Kinks – Soap Opera and Schoolboys in Disgrace
If you put any stock in the ratings on AllMusic, you’re bound to think the Kinks hit a low in the mid-1970s, at the tail end of their run of concept records. Don’t believe them. Reading the reviews for Soap Opera and its immediate predecessor Schoolboys in Disgrace (which earned one and two stars respectively) I expected a couple of pretentious, sprawling, incoherent, prog-rock wannabe pieces of crap. Nothing could be further from the truth. They’re both tight collections jam-packed with high-quality, hard-rocking pop songs – relentlessly fun, catchy and danceable. And funny. Especially Soap Opera, a tale of a rock star who changes places with an everyday bloke and gets trapped in his boring, miserable life. The poor chap has to drink to get some relief from the relentless monotony of it all and, in one of the funniest rock songs of all time, “Ducks on the Wall,” he falls into sexual frustration because of his new wife’s turn-off taste in interior design (“I love you baby, but I just can’t ball with those ducks on the wall!”). Great stuff to crank when you’re cleaning the house or drunk.

Fleetwood Mac – Tusk
With the possible exception of Son of Schmilsson, this is the weirdest high-budget, major-studio, top-40 album of all time. It came on the heels of the band’s biggest success, Rumours, and it was said to have cost a million dollars to produce. For most of the record it sounds like they spent that much: flawless late-70s pop, densely layered with lovely sounds from all kinds of different instruments, and dreamy harmony vocals, every note tucked into one another so perfectly that it’s endlessly airy and light.

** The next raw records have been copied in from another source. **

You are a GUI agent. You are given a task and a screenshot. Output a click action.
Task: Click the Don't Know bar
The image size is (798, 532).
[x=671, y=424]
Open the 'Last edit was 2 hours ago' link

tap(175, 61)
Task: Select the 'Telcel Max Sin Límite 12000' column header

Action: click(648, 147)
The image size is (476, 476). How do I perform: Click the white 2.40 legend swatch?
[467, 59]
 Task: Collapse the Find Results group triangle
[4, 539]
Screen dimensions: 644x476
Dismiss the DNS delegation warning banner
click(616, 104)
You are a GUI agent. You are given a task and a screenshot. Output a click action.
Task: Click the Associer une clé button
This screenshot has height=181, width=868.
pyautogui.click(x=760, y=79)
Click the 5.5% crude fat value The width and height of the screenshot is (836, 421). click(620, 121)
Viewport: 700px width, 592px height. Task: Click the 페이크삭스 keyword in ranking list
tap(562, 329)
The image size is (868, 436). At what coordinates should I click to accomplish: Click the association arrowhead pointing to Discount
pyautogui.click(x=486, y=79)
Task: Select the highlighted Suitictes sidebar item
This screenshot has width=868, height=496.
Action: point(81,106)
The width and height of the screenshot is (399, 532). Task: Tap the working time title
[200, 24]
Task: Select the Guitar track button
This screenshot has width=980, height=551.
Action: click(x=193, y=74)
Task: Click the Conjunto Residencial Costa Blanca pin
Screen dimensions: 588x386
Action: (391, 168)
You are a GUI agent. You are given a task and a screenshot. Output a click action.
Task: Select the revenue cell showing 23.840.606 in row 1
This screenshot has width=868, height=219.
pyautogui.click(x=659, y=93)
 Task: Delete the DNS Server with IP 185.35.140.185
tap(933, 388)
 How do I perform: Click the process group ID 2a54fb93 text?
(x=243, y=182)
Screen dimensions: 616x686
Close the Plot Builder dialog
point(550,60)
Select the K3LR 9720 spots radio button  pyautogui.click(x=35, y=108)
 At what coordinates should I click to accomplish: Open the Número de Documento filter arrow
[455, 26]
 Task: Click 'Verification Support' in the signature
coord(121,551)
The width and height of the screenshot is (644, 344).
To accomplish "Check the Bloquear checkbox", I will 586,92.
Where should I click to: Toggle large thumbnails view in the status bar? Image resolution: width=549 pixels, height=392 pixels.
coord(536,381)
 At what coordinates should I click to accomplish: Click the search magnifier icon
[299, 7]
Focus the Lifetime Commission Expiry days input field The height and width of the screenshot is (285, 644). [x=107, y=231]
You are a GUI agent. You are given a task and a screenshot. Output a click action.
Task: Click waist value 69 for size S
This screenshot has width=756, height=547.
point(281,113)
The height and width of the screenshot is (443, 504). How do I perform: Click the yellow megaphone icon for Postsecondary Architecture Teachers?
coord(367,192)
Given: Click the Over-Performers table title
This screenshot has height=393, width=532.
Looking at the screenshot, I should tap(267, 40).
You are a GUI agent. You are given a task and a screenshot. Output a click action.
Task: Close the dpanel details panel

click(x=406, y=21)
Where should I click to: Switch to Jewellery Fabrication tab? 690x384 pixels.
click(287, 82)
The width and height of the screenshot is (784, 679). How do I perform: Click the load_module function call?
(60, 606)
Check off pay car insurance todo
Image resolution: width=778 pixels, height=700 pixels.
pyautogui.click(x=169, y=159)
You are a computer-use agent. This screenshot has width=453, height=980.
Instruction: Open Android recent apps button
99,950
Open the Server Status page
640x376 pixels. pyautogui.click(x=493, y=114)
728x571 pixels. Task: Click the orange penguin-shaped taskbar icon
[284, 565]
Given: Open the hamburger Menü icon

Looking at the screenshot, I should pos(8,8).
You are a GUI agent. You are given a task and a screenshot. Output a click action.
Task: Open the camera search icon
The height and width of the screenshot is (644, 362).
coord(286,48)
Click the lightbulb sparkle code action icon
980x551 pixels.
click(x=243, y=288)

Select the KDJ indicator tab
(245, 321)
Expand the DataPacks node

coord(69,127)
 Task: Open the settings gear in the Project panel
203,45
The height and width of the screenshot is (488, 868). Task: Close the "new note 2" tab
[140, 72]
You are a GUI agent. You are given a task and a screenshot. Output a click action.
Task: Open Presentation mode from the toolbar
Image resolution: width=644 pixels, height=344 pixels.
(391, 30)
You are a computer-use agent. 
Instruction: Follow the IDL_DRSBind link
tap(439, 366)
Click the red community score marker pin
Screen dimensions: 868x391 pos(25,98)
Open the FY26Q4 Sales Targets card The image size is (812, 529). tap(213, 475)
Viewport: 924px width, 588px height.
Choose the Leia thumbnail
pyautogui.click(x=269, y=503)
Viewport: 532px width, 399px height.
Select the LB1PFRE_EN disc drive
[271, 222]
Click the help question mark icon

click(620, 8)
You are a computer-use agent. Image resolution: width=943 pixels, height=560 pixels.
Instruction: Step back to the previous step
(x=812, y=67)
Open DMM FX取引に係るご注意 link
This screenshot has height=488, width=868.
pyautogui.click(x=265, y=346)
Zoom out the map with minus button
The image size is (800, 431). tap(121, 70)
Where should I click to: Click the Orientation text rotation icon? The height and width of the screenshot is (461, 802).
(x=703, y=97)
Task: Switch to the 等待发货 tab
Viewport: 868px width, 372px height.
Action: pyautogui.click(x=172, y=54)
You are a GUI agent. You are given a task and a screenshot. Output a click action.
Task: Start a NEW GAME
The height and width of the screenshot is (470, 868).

But some of the songs are strangely lo-fi, with fuzzed-out bass lines and guitar solos and spastic beats that sound like they were made with electrified rubber and a bunch of shiny new metal trash cans. And the title track is perhaps the strangest song ever to hit the Billboard top ten, with its marching band core shrouded in echoing crowd sounds and overlays of jungle sounds (“ooga agga ooga”). Back and forth this album goes from the lovely lovelorn dream pop of Christine McVie to the Wiccan crystal melodies of Stevie Nicks to the frantic break-all-the-rules genius of Lindsey Buckingham. Two LPs packed in double inner sleeves made from thick, shiny paper, covered with elaborate and dreamy art inspired by coke, Colombian weed and Cutty Sark. It’s a peerless artifact of a gloriously decadent time. It’s been reissued on heavy audiophile vinyl, but if you’re lucky, like I was, you might just find a pristine copy for six bucks – or less.